-- WHAT YOU WILL DO --
Every entry that follows needs to be repeated exactly.

(Saved data entries)
##############################

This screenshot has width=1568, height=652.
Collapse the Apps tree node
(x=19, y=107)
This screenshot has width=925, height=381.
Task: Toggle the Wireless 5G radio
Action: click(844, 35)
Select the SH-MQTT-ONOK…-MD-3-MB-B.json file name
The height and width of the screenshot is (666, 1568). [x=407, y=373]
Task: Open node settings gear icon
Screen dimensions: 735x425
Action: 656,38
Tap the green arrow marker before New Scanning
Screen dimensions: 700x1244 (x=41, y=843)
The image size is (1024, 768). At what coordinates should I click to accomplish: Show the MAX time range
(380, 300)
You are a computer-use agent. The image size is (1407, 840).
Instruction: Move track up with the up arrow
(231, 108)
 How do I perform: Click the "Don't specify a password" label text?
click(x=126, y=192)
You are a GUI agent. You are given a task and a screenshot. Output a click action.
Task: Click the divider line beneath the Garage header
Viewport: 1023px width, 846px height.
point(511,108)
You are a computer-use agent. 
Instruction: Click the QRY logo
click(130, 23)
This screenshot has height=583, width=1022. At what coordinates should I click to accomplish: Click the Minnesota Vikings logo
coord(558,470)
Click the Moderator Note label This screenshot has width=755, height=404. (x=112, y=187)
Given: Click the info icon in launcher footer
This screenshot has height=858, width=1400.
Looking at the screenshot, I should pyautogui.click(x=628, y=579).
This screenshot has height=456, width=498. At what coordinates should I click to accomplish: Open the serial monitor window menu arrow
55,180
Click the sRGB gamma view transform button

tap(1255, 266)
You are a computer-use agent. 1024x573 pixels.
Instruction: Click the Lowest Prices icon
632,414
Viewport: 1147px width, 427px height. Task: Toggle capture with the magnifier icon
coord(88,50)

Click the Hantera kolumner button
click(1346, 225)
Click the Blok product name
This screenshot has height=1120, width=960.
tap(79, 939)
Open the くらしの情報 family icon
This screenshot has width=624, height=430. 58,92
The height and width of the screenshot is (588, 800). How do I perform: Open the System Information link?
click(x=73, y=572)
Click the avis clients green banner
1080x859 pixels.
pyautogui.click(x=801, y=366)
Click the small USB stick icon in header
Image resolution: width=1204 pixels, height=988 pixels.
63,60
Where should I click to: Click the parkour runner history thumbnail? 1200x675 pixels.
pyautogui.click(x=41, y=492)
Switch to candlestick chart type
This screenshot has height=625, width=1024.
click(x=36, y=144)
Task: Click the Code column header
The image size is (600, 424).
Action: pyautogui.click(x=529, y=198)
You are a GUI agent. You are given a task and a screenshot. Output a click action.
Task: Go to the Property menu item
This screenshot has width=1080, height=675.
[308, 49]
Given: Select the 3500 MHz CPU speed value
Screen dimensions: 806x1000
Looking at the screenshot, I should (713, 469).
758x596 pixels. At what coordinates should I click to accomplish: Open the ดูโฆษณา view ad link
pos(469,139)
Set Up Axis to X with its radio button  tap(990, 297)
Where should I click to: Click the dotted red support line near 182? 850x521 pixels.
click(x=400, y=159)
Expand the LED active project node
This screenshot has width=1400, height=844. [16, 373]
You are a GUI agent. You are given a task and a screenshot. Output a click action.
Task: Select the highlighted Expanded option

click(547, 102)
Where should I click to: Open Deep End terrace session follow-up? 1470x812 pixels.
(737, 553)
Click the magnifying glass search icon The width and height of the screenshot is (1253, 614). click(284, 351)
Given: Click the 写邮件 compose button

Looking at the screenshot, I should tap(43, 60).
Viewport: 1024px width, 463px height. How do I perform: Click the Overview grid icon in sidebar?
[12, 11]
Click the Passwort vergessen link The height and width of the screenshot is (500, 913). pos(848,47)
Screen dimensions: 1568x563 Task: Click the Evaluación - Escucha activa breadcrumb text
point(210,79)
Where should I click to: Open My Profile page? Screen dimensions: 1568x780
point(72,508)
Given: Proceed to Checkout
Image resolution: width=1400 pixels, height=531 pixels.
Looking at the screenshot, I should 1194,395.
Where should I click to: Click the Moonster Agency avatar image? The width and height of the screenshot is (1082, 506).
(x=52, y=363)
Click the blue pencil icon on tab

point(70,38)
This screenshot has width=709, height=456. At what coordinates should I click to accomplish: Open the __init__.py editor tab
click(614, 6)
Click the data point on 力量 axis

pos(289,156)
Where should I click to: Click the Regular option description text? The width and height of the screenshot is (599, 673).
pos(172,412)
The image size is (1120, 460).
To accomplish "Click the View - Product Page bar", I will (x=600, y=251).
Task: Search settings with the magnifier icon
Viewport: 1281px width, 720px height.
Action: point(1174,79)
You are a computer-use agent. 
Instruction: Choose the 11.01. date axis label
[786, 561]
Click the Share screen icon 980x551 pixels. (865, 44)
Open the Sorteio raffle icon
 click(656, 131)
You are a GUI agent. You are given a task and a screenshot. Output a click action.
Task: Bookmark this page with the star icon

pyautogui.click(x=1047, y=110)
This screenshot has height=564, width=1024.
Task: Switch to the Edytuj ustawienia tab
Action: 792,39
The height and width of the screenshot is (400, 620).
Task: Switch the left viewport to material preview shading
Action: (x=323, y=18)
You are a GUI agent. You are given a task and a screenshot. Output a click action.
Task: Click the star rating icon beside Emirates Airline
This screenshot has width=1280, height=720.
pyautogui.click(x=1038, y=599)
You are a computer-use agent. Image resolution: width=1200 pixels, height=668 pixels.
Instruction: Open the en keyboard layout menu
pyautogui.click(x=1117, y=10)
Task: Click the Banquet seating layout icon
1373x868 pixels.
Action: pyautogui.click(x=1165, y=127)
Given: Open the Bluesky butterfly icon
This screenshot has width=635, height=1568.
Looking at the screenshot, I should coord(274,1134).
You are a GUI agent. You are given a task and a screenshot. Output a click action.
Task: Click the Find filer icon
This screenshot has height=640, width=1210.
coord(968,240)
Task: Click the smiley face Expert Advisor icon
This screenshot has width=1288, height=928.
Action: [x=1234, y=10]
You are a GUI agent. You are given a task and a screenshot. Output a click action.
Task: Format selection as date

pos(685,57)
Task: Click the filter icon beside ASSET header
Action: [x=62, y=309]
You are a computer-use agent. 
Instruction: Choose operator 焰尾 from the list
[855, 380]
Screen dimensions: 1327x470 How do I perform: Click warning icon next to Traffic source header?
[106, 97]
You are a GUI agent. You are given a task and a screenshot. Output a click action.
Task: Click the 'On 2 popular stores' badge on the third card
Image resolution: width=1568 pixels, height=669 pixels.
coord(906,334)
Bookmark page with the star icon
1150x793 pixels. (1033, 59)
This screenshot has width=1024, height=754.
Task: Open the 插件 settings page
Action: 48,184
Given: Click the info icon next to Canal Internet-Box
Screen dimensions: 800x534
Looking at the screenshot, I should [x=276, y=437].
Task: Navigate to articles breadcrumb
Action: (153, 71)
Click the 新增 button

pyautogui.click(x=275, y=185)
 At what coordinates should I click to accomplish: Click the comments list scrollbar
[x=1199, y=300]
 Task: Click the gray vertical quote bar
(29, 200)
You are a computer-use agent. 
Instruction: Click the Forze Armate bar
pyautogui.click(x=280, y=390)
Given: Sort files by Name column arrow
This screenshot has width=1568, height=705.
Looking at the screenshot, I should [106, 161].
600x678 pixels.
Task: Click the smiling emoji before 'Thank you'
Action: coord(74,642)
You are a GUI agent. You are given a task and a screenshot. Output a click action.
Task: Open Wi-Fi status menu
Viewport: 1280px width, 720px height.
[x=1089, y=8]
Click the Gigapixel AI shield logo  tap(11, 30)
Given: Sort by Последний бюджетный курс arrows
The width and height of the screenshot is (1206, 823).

##############################

-- SOLUTION FOR THIS EXERCISE --
This screenshot has width=1568, height=652.
Collapse the Apps tree node
(x=19, y=107)
This screenshot has width=925, height=381.
Task: Toggle the Wireless 5G radio
Action: click(844, 35)
Select the SH-MQTT-ONOK…-MD-3-MB-B.json file name
The height and width of the screenshot is (666, 1568). [x=407, y=373]
Task: Open node settings gear icon
Screen dimensions: 735x425
Action: 656,38
Tap the green arrow marker before New Scanning
Screen dimensions: 700x1244 (x=41, y=843)
The image size is (1024, 768). At what coordinates should I click to accomplish: Show the MAX time range
(380, 300)
You are a computer-use agent. The image size is (1407, 840).
Instruction: Move track up with the up arrow
(231, 108)
 How do I perform: Click the "Don't specify a password" label text?
click(x=126, y=192)
You are a GUI agent. You are given a task and a screenshot. Output a click action.
Task: Click the divider line beneath the Garage header
Viewport: 1023px width, 846px height.
point(511,108)
You are a computer-use agent. 
Instruction: Click the QRY logo
click(130, 23)
This screenshot has height=583, width=1022. At what coordinates should I click to accomplish: Click the Minnesota Vikings logo
coord(558,470)
Click the Moderator Note label This screenshot has width=755, height=404. (x=112, y=187)
Given: Click the info icon in launcher footer
This screenshot has height=858, width=1400.
Looking at the screenshot, I should pyautogui.click(x=628, y=579).
This screenshot has height=456, width=498. At what coordinates should I click to accomplish: Open the serial monitor window menu arrow
55,180
Click the sRGB gamma view transform button

tap(1255, 266)
You are a computer-use agent. 1024x573 pixels.
Instruction: Click the Lowest Prices icon
632,414
Viewport: 1147px width, 427px height. Task: Toggle capture with the magnifier icon
coord(88,50)

Click the Hantera kolumner button
click(1346, 225)
Click the Blok product name
This screenshot has height=1120, width=960.
tap(79, 939)
Open the くらしの情報 family icon
This screenshot has width=624, height=430. 58,92
The height and width of the screenshot is (588, 800). How do I perform: Open the System Information link?
click(x=73, y=572)
Click the avis clients green banner
1080x859 pixels.
pyautogui.click(x=801, y=366)
Click the small USB stick icon in header
Image resolution: width=1204 pixels, height=988 pixels.
63,60
Where should I click to: Click the parkour runner history thumbnail? 1200x675 pixels.
pyautogui.click(x=41, y=492)
Switch to candlestick chart type
This screenshot has height=625, width=1024.
click(x=36, y=144)
Task: Click the Code column header
The image size is (600, 424).
Action: pyautogui.click(x=529, y=198)
You are a GUI agent. You are given a task and a screenshot. Output a click action.
Task: Go to the Property menu item
This screenshot has width=1080, height=675.
[308, 49]
Given: Select the 3500 MHz CPU speed value
Screen dimensions: 806x1000
Looking at the screenshot, I should (713, 469).
758x596 pixels. At what coordinates should I click to accomplish: Open the ดูโฆษณา view ad link
pos(469,139)
Set Up Axis to X with its radio button  tap(990, 297)
Where should I click to: Click the dotted red support line near 182? 850x521 pixels.
click(x=400, y=159)
Expand the LED active project node
This screenshot has width=1400, height=844. [16, 373]
You are a GUI agent. You are given a task and a screenshot. Output a click action.
Task: Select the highlighted Expanded option

click(547, 102)
Where should I click to: Open Deep End terrace session follow-up? 1470x812 pixels.
(737, 553)
Click the magnifying glass search icon The width and height of the screenshot is (1253, 614). click(284, 351)
Given: Click the 写邮件 compose button

Looking at the screenshot, I should tap(43, 60).
Viewport: 1024px width, 463px height. How do I perform: Click the Overview grid icon in sidebar?
[12, 11]
Click the Passwort vergessen link The height and width of the screenshot is (500, 913). pos(848,47)
Screen dimensions: 1568x563 Task: Click the Evaluación - Escucha activa breadcrumb text
point(210,79)
Where should I click to: Open My Profile page? Screen dimensions: 1568x780
point(72,508)
Given: Proceed to Checkout
Image resolution: width=1400 pixels, height=531 pixels.
Looking at the screenshot, I should 1194,395.
Where should I click to: Click the Moonster Agency avatar image? The width and height of the screenshot is (1082, 506).
(x=52, y=363)
Click the blue pencil icon on tab

point(70,38)
This screenshot has width=709, height=456. At what coordinates should I click to accomplish: Open the __init__.py editor tab
click(614, 6)
Click the data point on 力量 axis

pos(289,156)
Where should I click to: Click the Regular option description text? The width and height of the screenshot is (599, 673).
pos(172,412)
The image size is (1120, 460).
To accomplish "Click the View - Product Page bar", I will (x=600, y=251).
Task: Search settings with the magnifier icon
Viewport: 1281px width, 720px height.
Action: point(1174,79)
You are a computer-use agent. 
Instruction: Choose the 11.01. date axis label
[786, 561]
Click the Share screen icon 980x551 pixels. (865, 44)
Open the Sorteio raffle icon
 click(656, 131)
You are a GUI agent. You are given a task and a screenshot. Output a click action.
Task: Bookmark this page with the star icon

pyautogui.click(x=1047, y=110)
This screenshot has height=564, width=1024.
Task: Switch to the Edytuj ustawienia tab
Action: 792,39
The height and width of the screenshot is (400, 620).
Task: Switch the left viewport to material preview shading
Action: (x=323, y=18)
You are a GUI agent. You are given a task and a screenshot. Output a click action.
Task: Click the star rating icon beside Emirates Airline
This screenshot has width=1280, height=720.
pyautogui.click(x=1038, y=599)
You are a computer-use agent. Image resolution: width=1200 pixels, height=668 pixels.
Instruction: Open the en keyboard layout menu
pyautogui.click(x=1117, y=10)
Task: Click the Banquet seating layout icon
1373x868 pixels.
Action: pyautogui.click(x=1165, y=127)
Given: Open the Bluesky butterfly icon
This screenshot has width=635, height=1568.
Looking at the screenshot, I should coord(274,1134).
You are a GUI agent. You are given a task and a screenshot. Output a click action.
Task: Click the Find filer icon
This screenshot has height=640, width=1210.
coord(968,240)
Task: Click the smiley face Expert Advisor icon
This screenshot has width=1288, height=928.
Action: [x=1234, y=10]
You are a GUI agent. You are given a task and a screenshot. Output a click action.
Task: Format selection as date

pos(685,57)
Task: Click the filter icon beside ASSET header
Action: [x=62, y=309]
You are a computer-use agent. 
Instruction: Choose operator 焰尾 from the list
[855, 380]
Screen dimensions: 1327x470 How do I perform: Click warning icon next to Traffic source header?
[106, 97]
You are a GUI agent. You are given a task and a screenshot. Output a click action.
Task: Click the 'On 2 popular stores' badge on the third card
Image resolution: width=1568 pixels, height=669 pixels.
coord(906,334)
Bookmark page with the star icon
1150x793 pixels. (1033, 59)
This screenshot has width=1024, height=754.
Task: Open the 插件 settings page
Action: 48,184
Given: Click the info icon next to Canal Internet-Box
Screen dimensions: 800x534
Looking at the screenshot, I should [x=276, y=437].
Task: Navigate to articles breadcrumb
Action: (153, 71)
Click the 新增 button

pyautogui.click(x=275, y=185)
 At what coordinates should I click to accomplish: Click the comments list scrollbar
[x=1199, y=300]
 Task: Click the gray vertical quote bar
(29, 200)
You are a computer-use agent. 
Instruction: Click the Forze Armate bar
pyautogui.click(x=280, y=390)
Given: Sort files by Name column arrow
This screenshot has width=1568, height=705.
Looking at the screenshot, I should [106, 161].
600x678 pixels.
Task: Click the smiling emoji before 'Thank you'
Action: coord(74,642)
You are a GUI agent. You are given a task and a screenshot. Output a click action.
Task: Open Wi-Fi status menu
Viewport: 1280px width, 720px height.
[x=1089, y=8]
Click the Gigapixel AI shield logo  tap(11, 30)
Given: Sort by Последний бюджетный курс arrows
The width and height of the screenshot is (1206, 823).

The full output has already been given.